Politik für Karlsruhe unabhängig von Landes- oder Bundesparteien

Karlsruher Probleme bedürfen Lösungen die in Karlsruhe von seinen Bürgern unabhängig von Belangen der Landes- oder Bundespolitik erarbeitet werden.

Am 9. Juni 2024 ist Gemeinderatswahl

Äußeres Gebäude in Toronto, Kanada

Die parteiunabhängige Liste „Demokratie und Aufklärung Karlsruhe“ tritt an.

Kernpunkte:
  • Direkte Demokratie: Karsruher Bürger sollen mehrmals im Jahr über Kernentscheide der Karlsruher Kommunalpolitik abstimmen.
  • Aufarbeitung spalterischer Maßnahmen. Es bedarf eines Versöhnungsprozesses.
  • Die Impfschadenerfassung beim Paul-Ehrlich-Institut (PEI) ist unzureichend.

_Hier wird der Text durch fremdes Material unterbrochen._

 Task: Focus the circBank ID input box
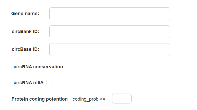pyautogui.click(x=109, y=32)
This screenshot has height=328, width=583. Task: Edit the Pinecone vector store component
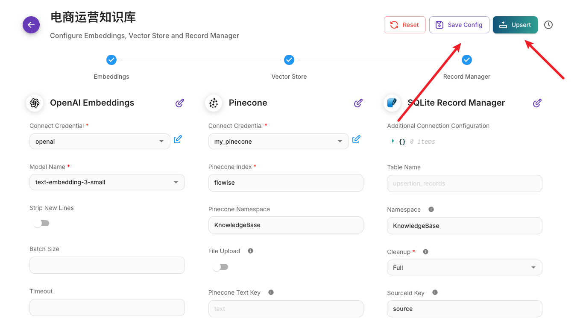click(x=358, y=103)
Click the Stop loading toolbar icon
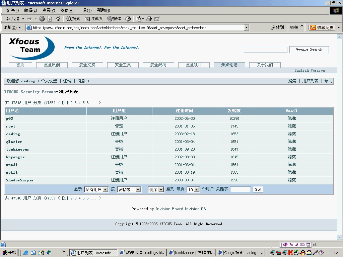 [x=42, y=19]
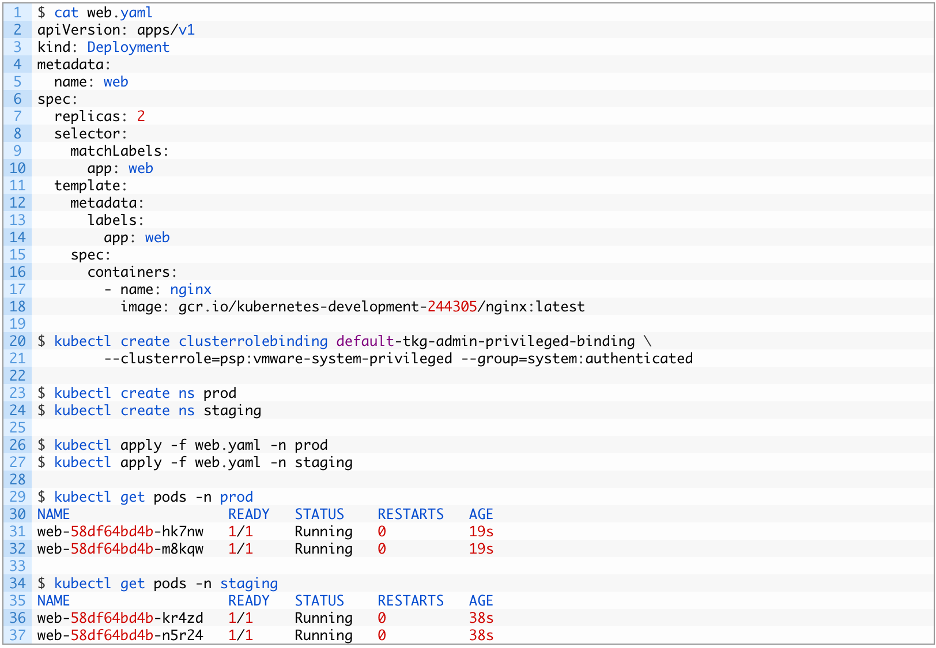
Task: Click the word staging in the create ns command
Action: [232, 410]
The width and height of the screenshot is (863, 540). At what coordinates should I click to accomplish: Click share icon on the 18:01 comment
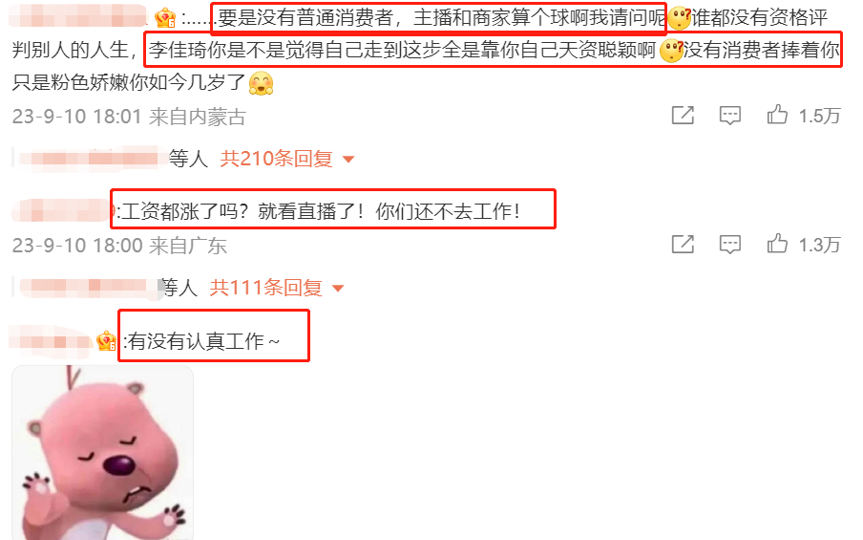(x=683, y=115)
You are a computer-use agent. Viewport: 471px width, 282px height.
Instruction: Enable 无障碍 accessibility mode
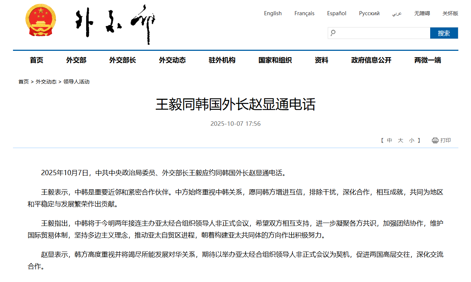(422, 13)
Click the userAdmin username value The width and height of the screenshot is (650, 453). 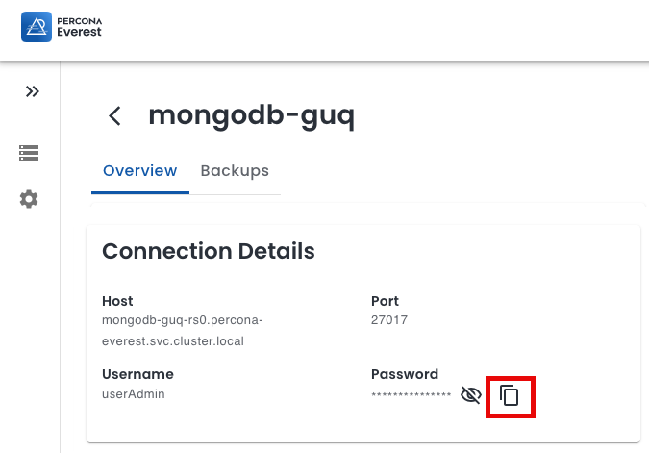coord(133,394)
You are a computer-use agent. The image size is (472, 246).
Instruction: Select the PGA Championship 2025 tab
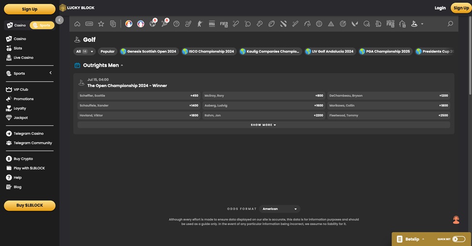pos(384,51)
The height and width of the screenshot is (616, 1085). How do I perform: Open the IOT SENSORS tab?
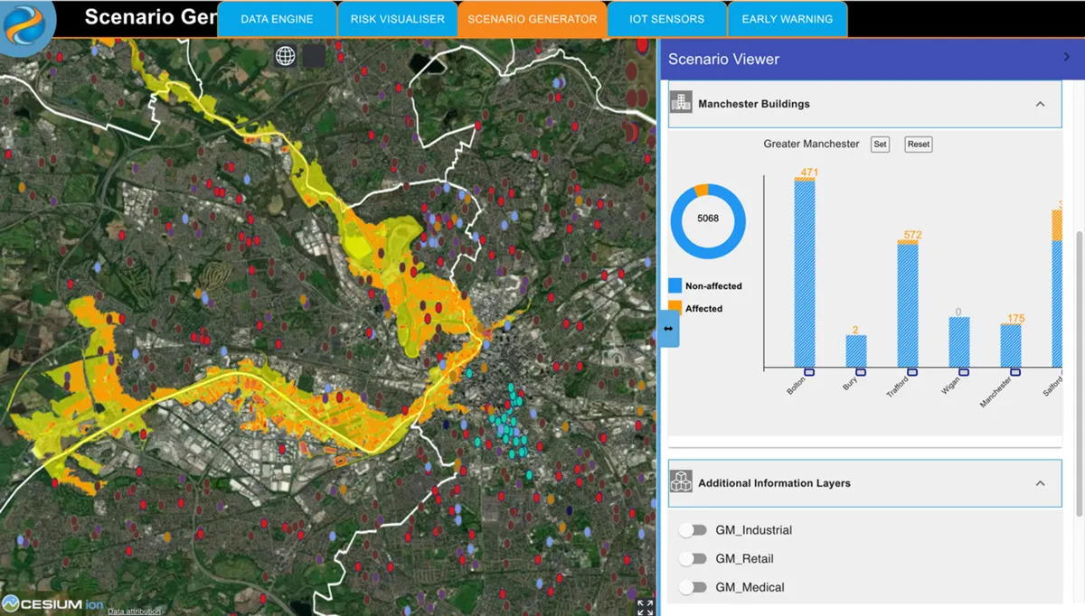666,19
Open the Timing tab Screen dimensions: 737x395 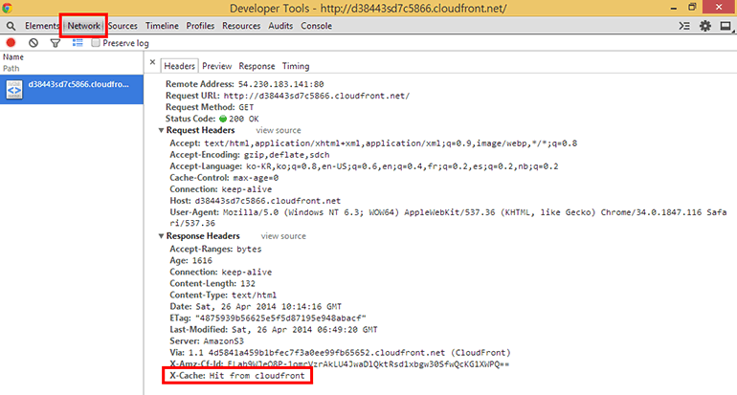tap(295, 66)
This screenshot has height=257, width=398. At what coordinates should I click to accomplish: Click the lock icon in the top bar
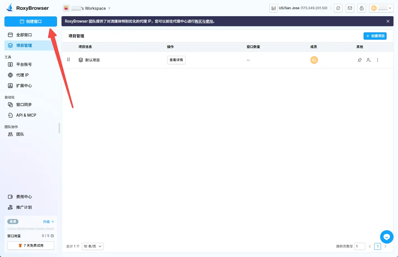(x=361, y=8)
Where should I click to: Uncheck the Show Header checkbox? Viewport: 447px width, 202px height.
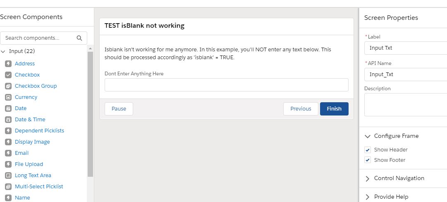[368, 150]
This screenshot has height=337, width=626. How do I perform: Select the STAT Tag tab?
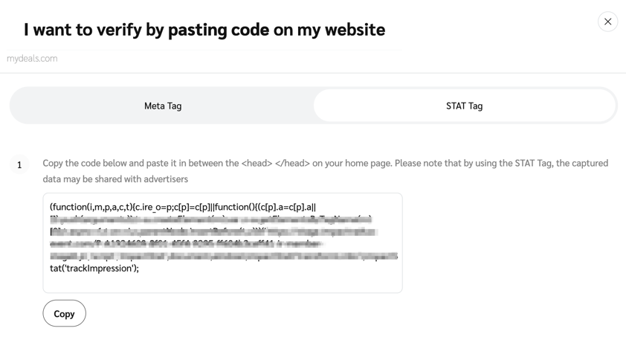[x=464, y=106]
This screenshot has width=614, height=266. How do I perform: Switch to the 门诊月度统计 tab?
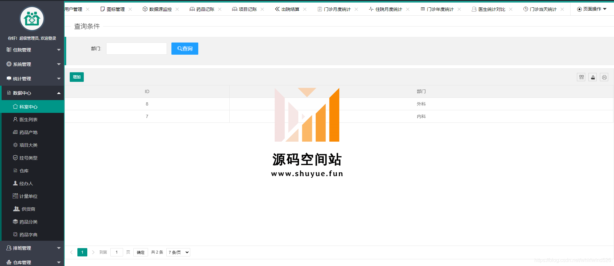point(337,9)
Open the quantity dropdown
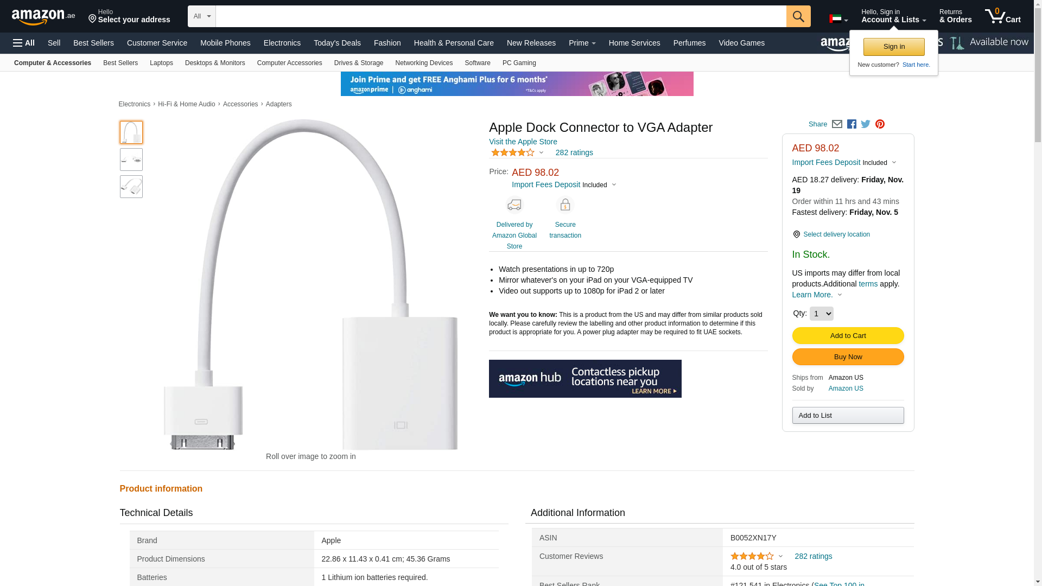 (821, 314)
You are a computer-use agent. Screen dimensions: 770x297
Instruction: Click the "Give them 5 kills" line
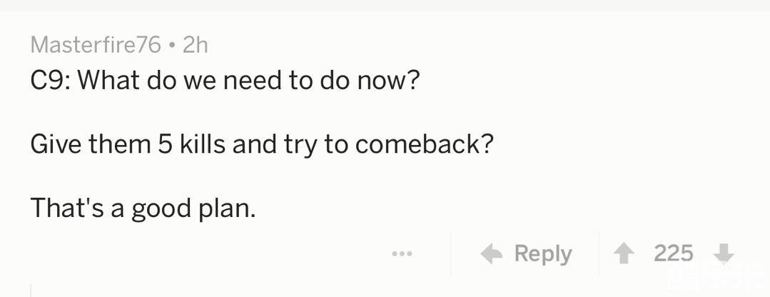tap(262, 145)
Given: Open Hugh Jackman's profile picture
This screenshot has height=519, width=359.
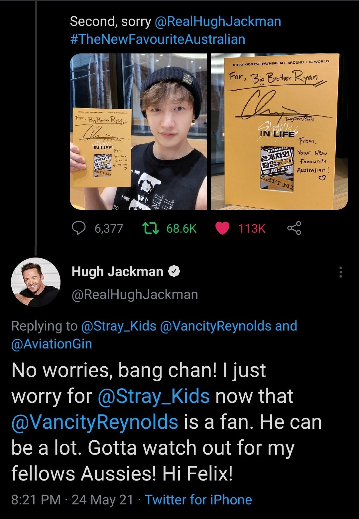Looking at the screenshot, I should pos(36,282).
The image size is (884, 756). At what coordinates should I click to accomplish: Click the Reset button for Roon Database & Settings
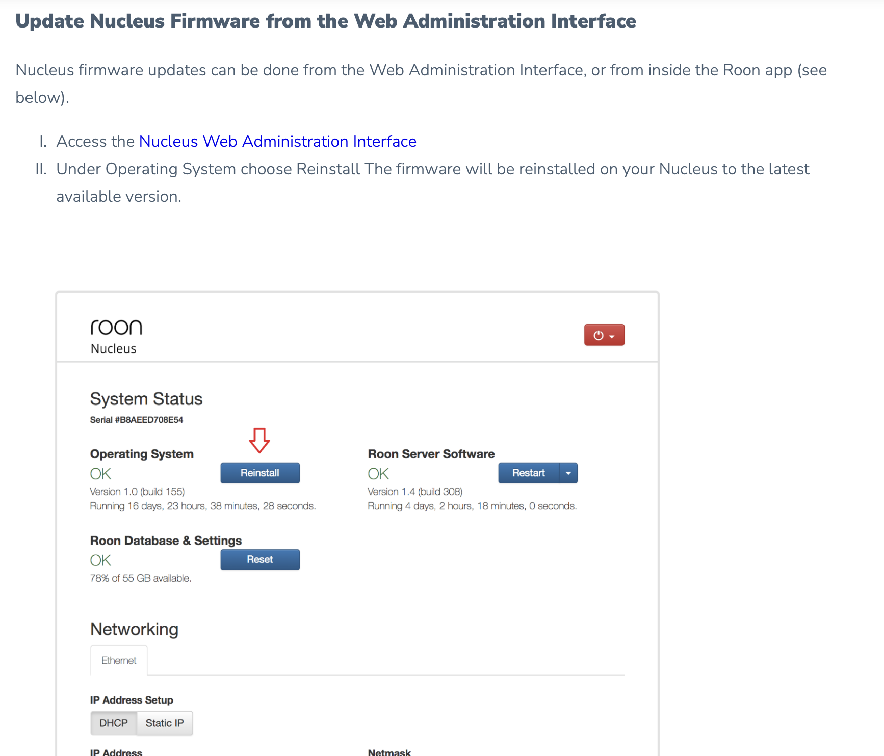point(260,559)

Karlsruhe soll ein eigenes unbürokratisches Melderegister aufsetzen und geschädigten Bürgern eine Rechtsberatung für die Durchsetzung Ihrer Ansprüche gegen Hersteller, Land und Bund bereitstellen.
  • Wir wollen die Karlsruher Hochschulen in der Wissenschaftsfreiheit unterstützen. Diese sollen sich der Forschung und Lehre, fern vom politischen Diskurs und unabhängig von der „Follow-the-Science“-Ideologie widmen. Karlsruhe soll im Sinne der Wissenschaftlichkeit seinen Hochschulen ein kommunales Forschungsbudget für die Falsifikation von Hypothesen mit hoher Unsicherheit und großer Auswirkung auf Gesellschaft und Betroffene bereitstellen.
    Insbesondere sollen politische Bestrebungen auf Bundes- und Landesebene durch ein drittes Standbein neben Bundes- und Landesmitteln sichergestellt werden.
  • Karlsruhe soll seine Schulen besser finanziell unterstützen und sich für ein ideologiefreies Lernen einsetzen. 
Statt Geld für Digitalisierung einzusetzen, sollte Geld für zusätzliche pädagogische und psychologische Betreuungskräfte eingesetzt werden.